Street counts - how many people are sleeping rough?

How many people are sleeping rough in Oxford?

Street counts

We can provide snapshot figures for rough sleepers and see longer term trends by conducting regular street counts.

These regular counts take place at night and we co-ordinate them with the help of organisations who work with people sleeping rough.

What is a street count?

Homeless Link defines a street count as “a snapshot of the number of people seen sleeping rough in a local authority area on a particular night.” 

This snapshot figure allows for long term comparisons of the growth or decline in the number of rough sleepers.

It is not intended to be a complete picture of current rough sleepers in Oxford.
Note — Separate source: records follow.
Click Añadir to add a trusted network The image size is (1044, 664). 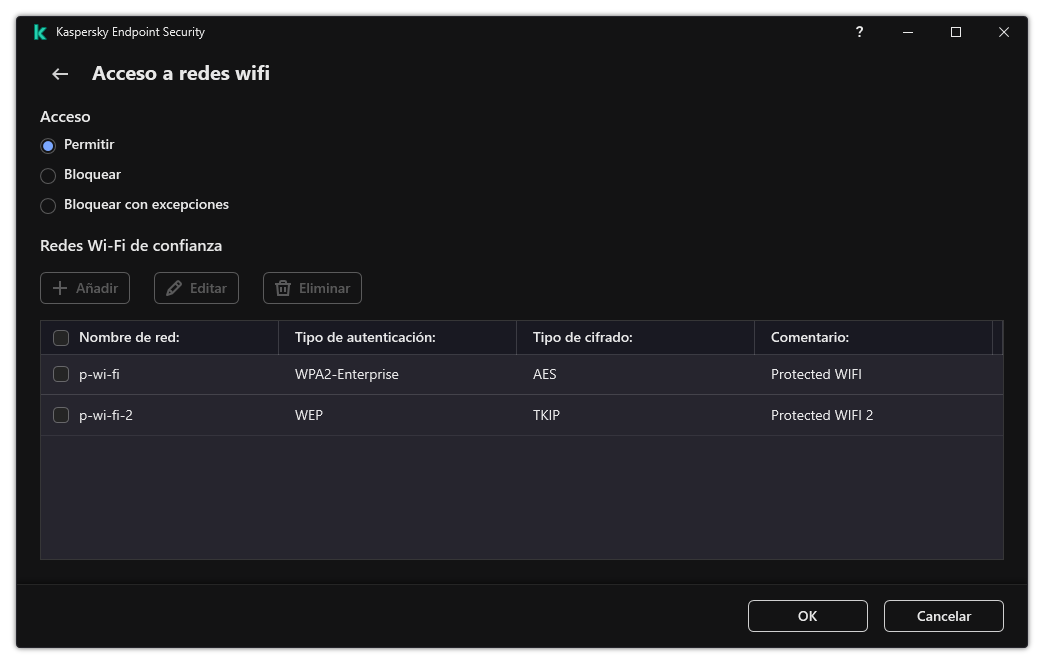(84, 288)
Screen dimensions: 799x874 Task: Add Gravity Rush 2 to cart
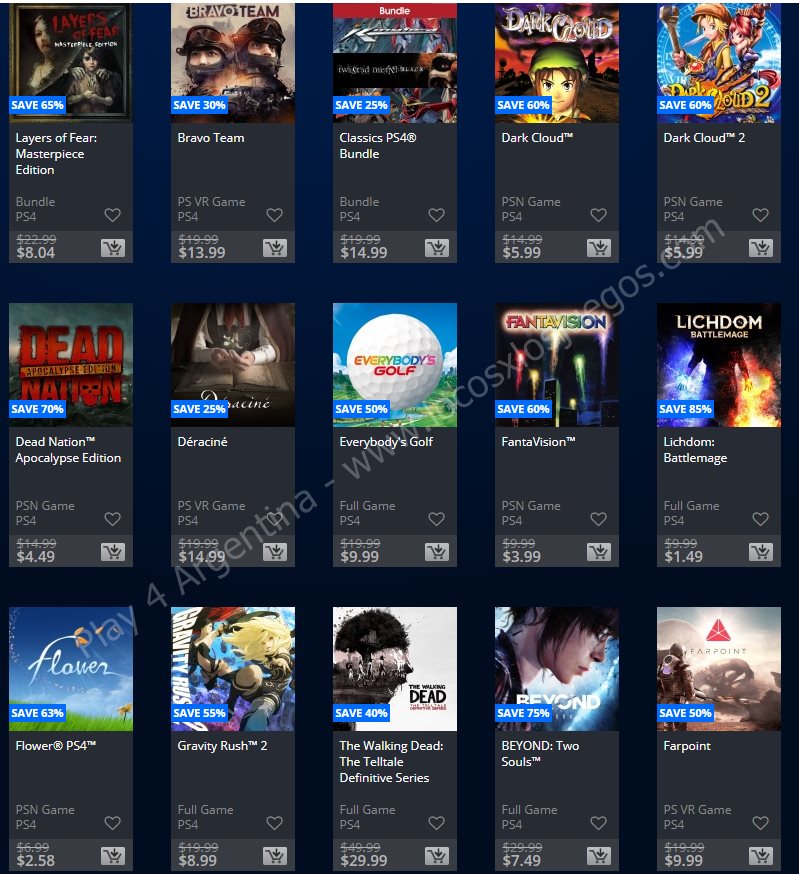(275, 856)
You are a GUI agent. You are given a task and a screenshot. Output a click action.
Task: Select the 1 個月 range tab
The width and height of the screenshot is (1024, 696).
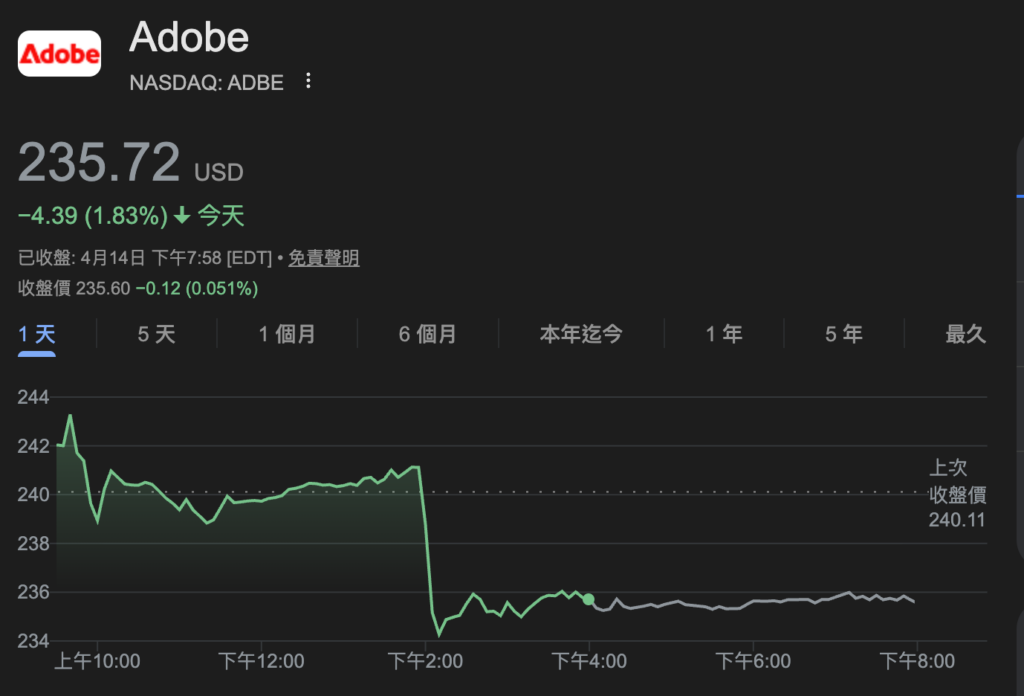[x=287, y=334]
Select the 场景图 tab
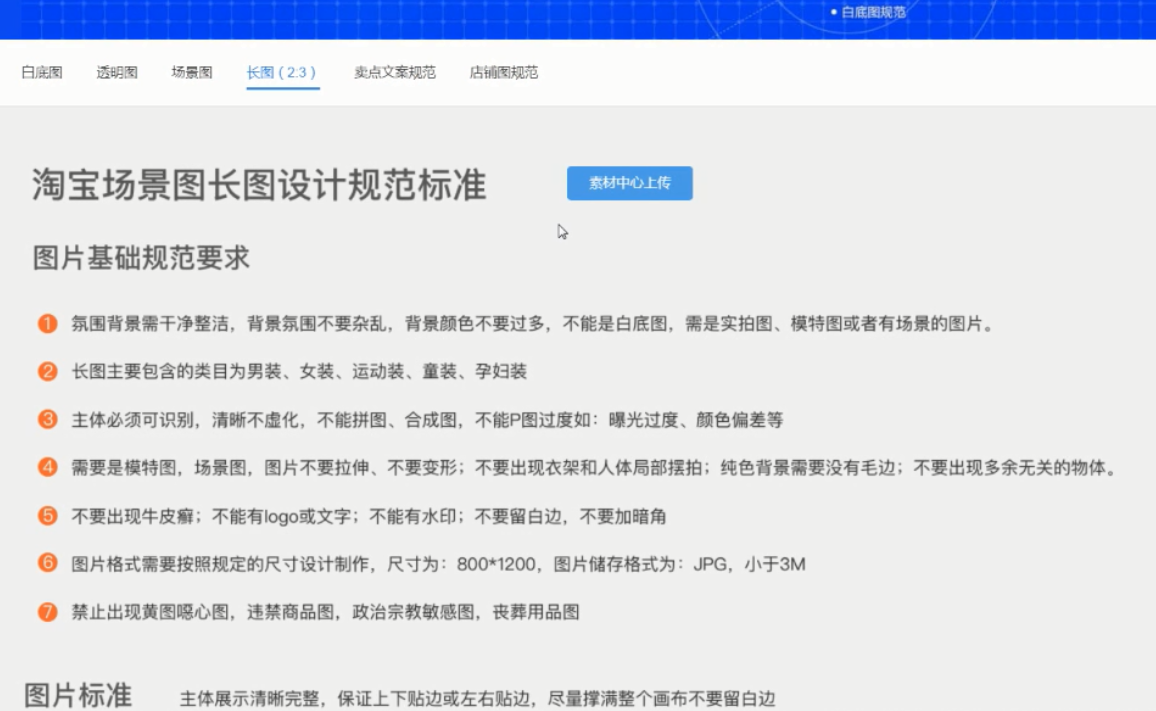This screenshot has width=1156, height=711. click(x=192, y=73)
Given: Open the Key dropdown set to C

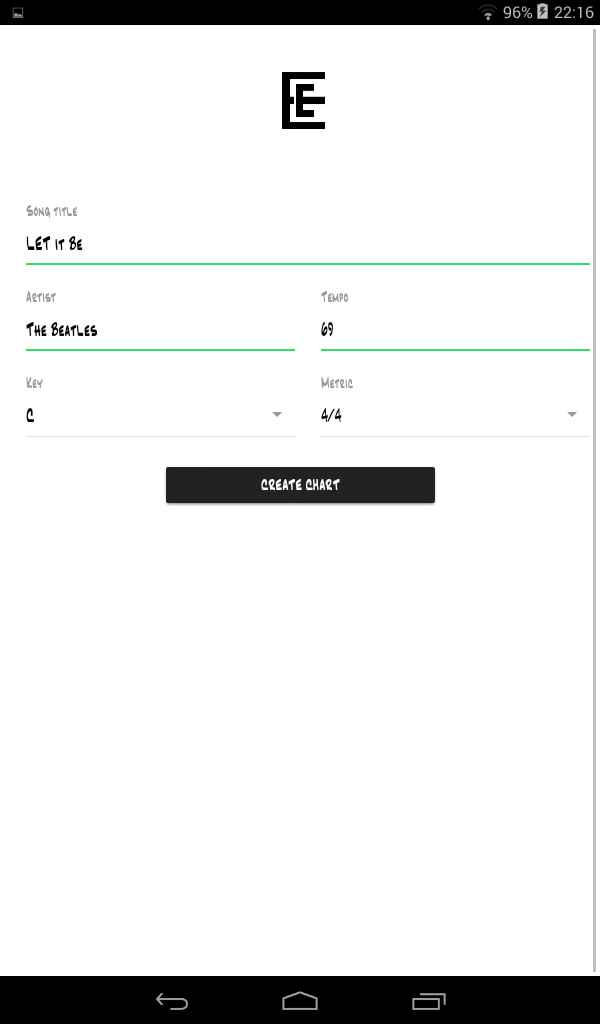Looking at the screenshot, I should (x=160, y=415).
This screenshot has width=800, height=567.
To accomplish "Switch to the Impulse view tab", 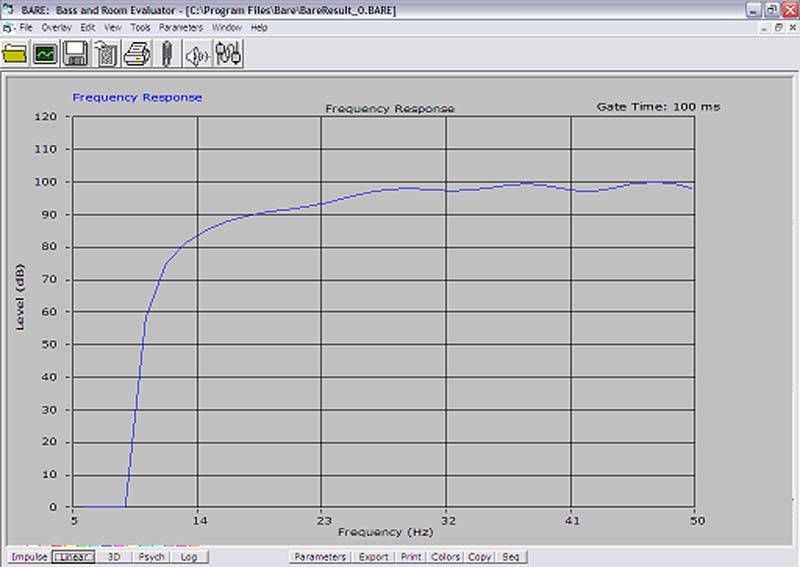I will 28,557.

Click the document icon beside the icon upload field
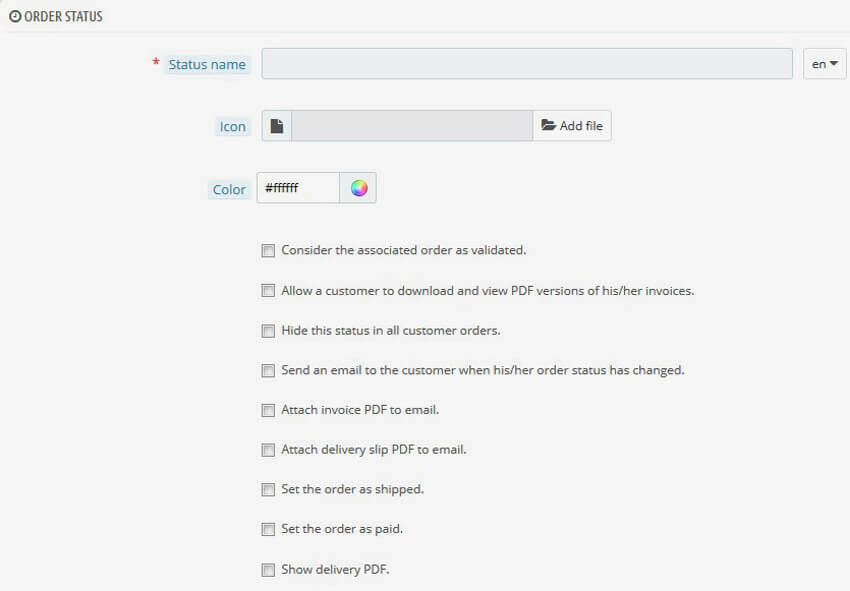point(276,125)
A street count will not record everyone in the area with a history of rough sleeping, but it is effective in:

  • gauging the scale of the rough sleeping problem in Oxford
  • monitoring progress over time

The Ministry of Housing, Communities and Local Government funds Homeless Link, which supports councils in England to undertake either a count or an intelligence-led estimate of the number of people sleeping rough.

Main points from November 2019 street count

  • 43 people were rough sleeping
  • This represents a 16% percent decrease from the 51 counted during the street count in September and a 4% decrease from the 45 people counted in November 2018
  • Nine people (21%) were women, compared to the six women (12%) counted in September
  • Two people (5%) had accommodation in Oxford but chose to sleep out on the night, when in September one person (2%) did so
  •  Fourteen people (33%) had returned to the streets after being accommodated, the same proportion as the 17 people counted in September
  • Nine of the people counted (21%) had been sleeping rough for less than six months and one person (2%) was newly verified by the outreach team (OxSPOT) on the night. In September, 13 people (25%) had been sleeping rough for less than six months with another eight people (16%) newly verified during the count
  • Twenty seven people (61%) had been sleeping rough for more than six months, an increase from 26 people (51%) in September
  • Between the September and November counts the number of people sleeping rough for over a year increased from 21 (44%) to 26 (60%) individuals
  • Services can find it hard to engage with long term rough sleepers and those who return to the streets repeatedly, as many of them have more than one unmet support need. The two most common support needs in November were alcohol issues and mental health needs, with 18 people (42%) identified with each of these
  • People experiencing rough sleeping frequently have overlapping support needs and 20 people (47%) counted in November had four overlapping needs
  • Thirteen people sleeping rough (30%) had a local connection to Oxford, a bigger proportion than the 13 (25%) also counted in September
  • The number of people with a known local connection elsewhere in Oxfordshire doubled from three (six percent) to six people (14%)
  • The number of homeless UK nationals experiencing homelessness fell from 24 (47%) in September to 21 (49%) in November
  • The number of EU nationals sleeping rough fell from 12 (24%) to 10 (23%) people
  • The largest proportion of people sleeping rough were aged between 36-49 years old

You can get more detailed reports of bi-monthly street counts by emailing the Rough Sleeping and Single Homelessness team at [email protected]

Street counts or estimates follow a methodology developed by Homeless Link.